Need Help with Tooth Brushing?

February 9, 2015 — Leave a comment

I don’t know about you, but brushing my teeth is something I have been doing without assistance for at least fifty years, and at least twice daily. I feel I am pretty proficient. I squeeze the paste onto a soft bristle brush, medium size, swish it under the tap, (turn said tap off due to my long-dead Australian mother whispering ‘don’t waster water’) and begin the soporific exercise of cleaning for minty-mouth freshness. I have, as the toothpaste manufacturers have increased the choice on display in the supermarket aisle, added a pro-enamel, whitening factor to the mix.

I suppose I see myself in the mirror above my sink, but I rarely register my reflected image unless it is to sometimes marvel at the lines marching across my forehead, crinkling my neck and creating a web of life around my eyes. When, I sometimes wonder, did they all appear?

But back to brushing. As I said, I feel I have passed the competency test for this action. I have regular cleanings and check ups and seem, so far, to have no major issues for which I am very grateful.

So when I read an article in the Houston Chronicle this morning written by Rene Lynch (LA Times) entitled, High-tech gadgets for more healthful home, I was intrigued, and a little irritated. The latter due to the use of the word ‘healthful’. The OED defines it as ‘promoting a bodily or spiritual health’ so yes it was used correctly, but really it is such an ugly word, both to look at and to say. And as I’m on the warpath, shouldn’t that read High-tech gadgets for a more healthful home or High-tech gadgets for more healthful homes?

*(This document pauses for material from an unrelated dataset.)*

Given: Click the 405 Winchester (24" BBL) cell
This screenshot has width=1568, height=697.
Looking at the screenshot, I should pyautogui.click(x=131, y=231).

Anyway, along with a couple of other gadgets I have no idea how I have survived without, such as a Withings Aura pad that one pops under the mattress. For a mere $299.95 it will analyze my sleep and in turn jump-start the release of melatonin, thereby easing me into a “light sleep phase” before actually waking me. Marley, my cat, does that by initially softly tapping my face, then more vociferously nibbling my toes. It is most effective.

Did you know children’s beds are about to become smarter too? You can be alerted when a child gets out of bed (yes, in case of kidnap I can see the benefit) but the app also includes a checklist for bedtime. Really? I thought that’s what parents were for.

There was one device I thought rather clever at first. Developed by Honeywell and called the Genesis Touch, it connects care providers with patients. I was on board with the idea it could help with longer independent living for an aging population, but the promise it would improve ‘patient compliance and healthful behaviors’ changed my mind. Much, much too bossy, and there’s that word ‘healthful’ again. So no, I’m not getting one of those.

The real zinger for me though, was the Oral-B Bluetooth toothbrush. If I were to purchase this for $219, it would tell me the weather and the news as well as monitor my brushing habits. If I am a little lax, or too rough one morning, due no doubt to my Aura pad not waking me gently enough, an alarm will sound. Frankly I’d rather look out of the window to check the weather, and the news is depressing enough to read, or hear with my breakfast, let alone when I am brushing my teeth.

I am left with the realisation I am going to enter the next phase of my life as a low-tech, gadget-free woman. But all was not lost because ‘bluetooth toothbrush’ tickled my gums and sent me to Google. Did you know Harald Bluetooth (Blaatand), second king of Denmark in the 10th century famously united Scandinavia? From there it was a short leap for the techies and marketing gurus to borrow his name and use it “to unite the PC and cellular industries with a short-range wireless link”.

And now, I must go and brush my teeth, the old fashioned way.